What is needed ▸ Return every one of the rows below word for word, changing nothing.

Material provided ▸
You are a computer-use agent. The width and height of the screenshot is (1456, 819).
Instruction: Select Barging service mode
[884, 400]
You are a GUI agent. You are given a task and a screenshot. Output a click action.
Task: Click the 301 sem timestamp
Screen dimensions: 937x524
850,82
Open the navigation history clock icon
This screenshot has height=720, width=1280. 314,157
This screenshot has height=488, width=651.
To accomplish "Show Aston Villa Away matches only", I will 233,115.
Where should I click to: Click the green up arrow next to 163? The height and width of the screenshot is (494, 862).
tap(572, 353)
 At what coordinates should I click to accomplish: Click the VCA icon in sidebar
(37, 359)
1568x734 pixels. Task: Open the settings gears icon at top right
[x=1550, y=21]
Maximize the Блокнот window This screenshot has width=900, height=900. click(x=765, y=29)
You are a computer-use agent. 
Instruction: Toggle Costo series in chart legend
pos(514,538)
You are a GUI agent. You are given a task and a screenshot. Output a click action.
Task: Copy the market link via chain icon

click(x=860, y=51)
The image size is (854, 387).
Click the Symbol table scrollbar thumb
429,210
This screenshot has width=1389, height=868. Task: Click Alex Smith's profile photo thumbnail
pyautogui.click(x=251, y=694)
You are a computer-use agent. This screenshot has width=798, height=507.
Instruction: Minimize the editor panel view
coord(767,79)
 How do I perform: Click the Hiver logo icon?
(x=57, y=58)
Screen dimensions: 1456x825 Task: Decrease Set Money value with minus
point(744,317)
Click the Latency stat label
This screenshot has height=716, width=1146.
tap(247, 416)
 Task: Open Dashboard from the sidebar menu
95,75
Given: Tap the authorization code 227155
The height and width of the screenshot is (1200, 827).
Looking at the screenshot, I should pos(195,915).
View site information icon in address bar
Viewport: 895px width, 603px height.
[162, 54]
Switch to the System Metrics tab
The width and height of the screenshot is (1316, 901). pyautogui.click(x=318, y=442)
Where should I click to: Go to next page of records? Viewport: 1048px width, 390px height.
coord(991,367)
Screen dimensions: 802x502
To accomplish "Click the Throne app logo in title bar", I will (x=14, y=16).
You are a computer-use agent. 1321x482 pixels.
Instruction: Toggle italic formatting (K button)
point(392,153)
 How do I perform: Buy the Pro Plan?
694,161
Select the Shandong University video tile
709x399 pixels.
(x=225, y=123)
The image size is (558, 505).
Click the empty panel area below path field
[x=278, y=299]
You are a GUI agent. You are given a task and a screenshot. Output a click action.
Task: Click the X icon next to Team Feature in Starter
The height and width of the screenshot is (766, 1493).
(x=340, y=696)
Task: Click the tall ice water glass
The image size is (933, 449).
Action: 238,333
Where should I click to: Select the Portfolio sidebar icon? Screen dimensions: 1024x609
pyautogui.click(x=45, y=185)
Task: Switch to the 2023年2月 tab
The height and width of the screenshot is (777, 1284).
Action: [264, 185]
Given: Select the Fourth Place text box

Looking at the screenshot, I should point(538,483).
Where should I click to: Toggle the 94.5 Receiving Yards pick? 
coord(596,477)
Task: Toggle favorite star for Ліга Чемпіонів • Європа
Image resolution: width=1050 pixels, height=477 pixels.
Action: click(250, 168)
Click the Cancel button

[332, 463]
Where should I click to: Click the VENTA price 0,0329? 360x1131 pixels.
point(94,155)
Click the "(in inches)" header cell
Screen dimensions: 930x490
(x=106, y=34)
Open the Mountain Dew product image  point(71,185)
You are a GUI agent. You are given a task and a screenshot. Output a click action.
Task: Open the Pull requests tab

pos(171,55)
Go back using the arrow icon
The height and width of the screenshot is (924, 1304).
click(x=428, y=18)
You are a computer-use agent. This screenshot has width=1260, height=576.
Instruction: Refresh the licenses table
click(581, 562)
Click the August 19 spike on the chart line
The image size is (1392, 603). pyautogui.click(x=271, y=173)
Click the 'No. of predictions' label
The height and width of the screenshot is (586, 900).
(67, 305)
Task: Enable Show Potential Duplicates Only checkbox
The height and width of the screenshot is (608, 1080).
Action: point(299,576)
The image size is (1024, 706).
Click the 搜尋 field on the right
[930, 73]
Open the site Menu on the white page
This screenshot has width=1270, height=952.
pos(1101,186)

Worked solution ▸
You are a computer-use agent. The width and height of the screenshot is (1456, 819).
Instruction: Select Barging service mode
[884, 400]
You are a GUI agent. You are given a task and a screenshot. Output a click action.
Task: Click the 301 sem timestamp
Screen dimensions: 937x524
850,82
Open the navigation history clock icon
This screenshot has height=720, width=1280. 314,157
This screenshot has height=488, width=651.
To accomplish "Show Aston Villa Away matches only", I will 233,115.
Where should I click to: Click the green up arrow next to 163? The height and width of the screenshot is (494, 862).
tap(572, 353)
 At what coordinates should I click to accomplish: Click the VCA icon in sidebar
(37, 359)
1568x734 pixels. Task: Open the settings gears icon at top right
[x=1550, y=21]
Maximize the Блокнот window This screenshot has width=900, height=900. click(x=765, y=29)
You are a computer-use agent. 
Instruction: Toggle Costo series in chart legend
pos(514,538)
You are a GUI agent. You are given a task and a screenshot. Output a click action.
Task: Copy the market link via chain icon

click(x=860, y=51)
The image size is (854, 387).
Click the Symbol table scrollbar thumb
429,210
This screenshot has width=1389, height=868. Task: Click Alex Smith's profile photo thumbnail
pyautogui.click(x=251, y=694)
You are a computer-use agent. This screenshot has width=798, height=507.
Instruction: Minimize the editor panel view
coord(767,79)
 How do I perform: Click the Hiver logo icon?
(x=57, y=58)
Screen dimensions: 1456x825 Task: Decrease Set Money value with minus
point(744,317)
Click the Latency stat label
This screenshot has height=716, width=1146.
tap(247, 416)
 Task: Open Dashboard from the sidebar menu
95,75
Given: Tap the authorization code 227155
The height and width of the screenshot is (1200, 827).
Looking at the screenshot, I should pos(195,915).
View site information icon in address bar
Viewport: 895px width, 603px height.
[162, 54]
Switch to the System Metrics tab
The width and height of the screenshot is (1316, 901). pyautogui.click(x=318, y=442)
Where should I click to: Go to next page of records? Viewport: 1048px width, 390px height.
coord(991,367)
Screen dimensions: 802x502
To accomplish "Click the Throne app logo in title bar", I will (x=14, y=16).
You are a computer-use agent. 1321x482 pixels.
Instruction: Toggle italic formatting (K button)
point(392,153)
 How do I perform: Buy the Pro Plan?
694,161
Select the Shandong University video tile
709x399 pixels.
(x=225, y=123)
The image size is (558, 505).
Click the empty panel area below path field
[x=278, y=299]
You are a GUI agent. You are given a task and a screenshot. Output a click action.
Task: Click the X icon next to Team Feature in Starter
The height and width of the screenshot is (766, 1493).
(x=340, y=696)
Task: Click the tall ice water glass
The image size is (933, 449).
Action: 238,333
Where should I click to: Select the Portfolio sidebar icon? Screen dimensions: 1024x609
pyautogui.click(x=45, y=185)
Task: Switch to the 2023年2月 tab
The height and width of the screenshot is (777, 1284).
Action: [264, 185]
Given: Select the Fourth Place text box

Looking at the screenshot, I should point(538,483).
Where should I click to: Toggle the 94.5 Receiving Yards pick? 
coord(596,477)
Task: Toggle favorite star for Ліга Чемпіонів • Європа
Image resolution: width=1050 pixels, height=477 pixels.
Action: click(250, 168)
Click the Cancel button

[332, 463]
Where should I click to: Click the VENTA price 0,0329? 360x1131 pixels.
point(94,155)
Click the "(in inches)" header cell
Screen dimensions: 930x490
(x=106, y=34)
Open the Mountain Dew product image  point(71,185)
You are a GUI agent. You are given a task and a screenshot. Output a click action.
Task: Open the Pull requests tab

pos(171,55)
Go back using the arrow icon
The height and width of the screenshot is (924, 1304).
click(x=428, y=18)
You are a computer-use agent. This screenshot has width=1260, height=576.
Instruction: Refresh the licenses table
click(581, 562)
Click the August 19 spike on the chart line
The image size is (1392, 603). pyautogui.click(x=271, y=173)
Click the 'No. of predictions' label
The height and width of the screenshot is (586, 900).
(67, 305)
Task: Enable Show Potential Duplicates Only checkbox
The height and width of the screenshot is (608, 1080).
Action: point(299,576)
The image size is (1024, 706).
Click the 搜尋 field on the right
[930, 73]
Open the site Menu on the white page
This screenshot has width=1270, height=952.
pos(1101,186)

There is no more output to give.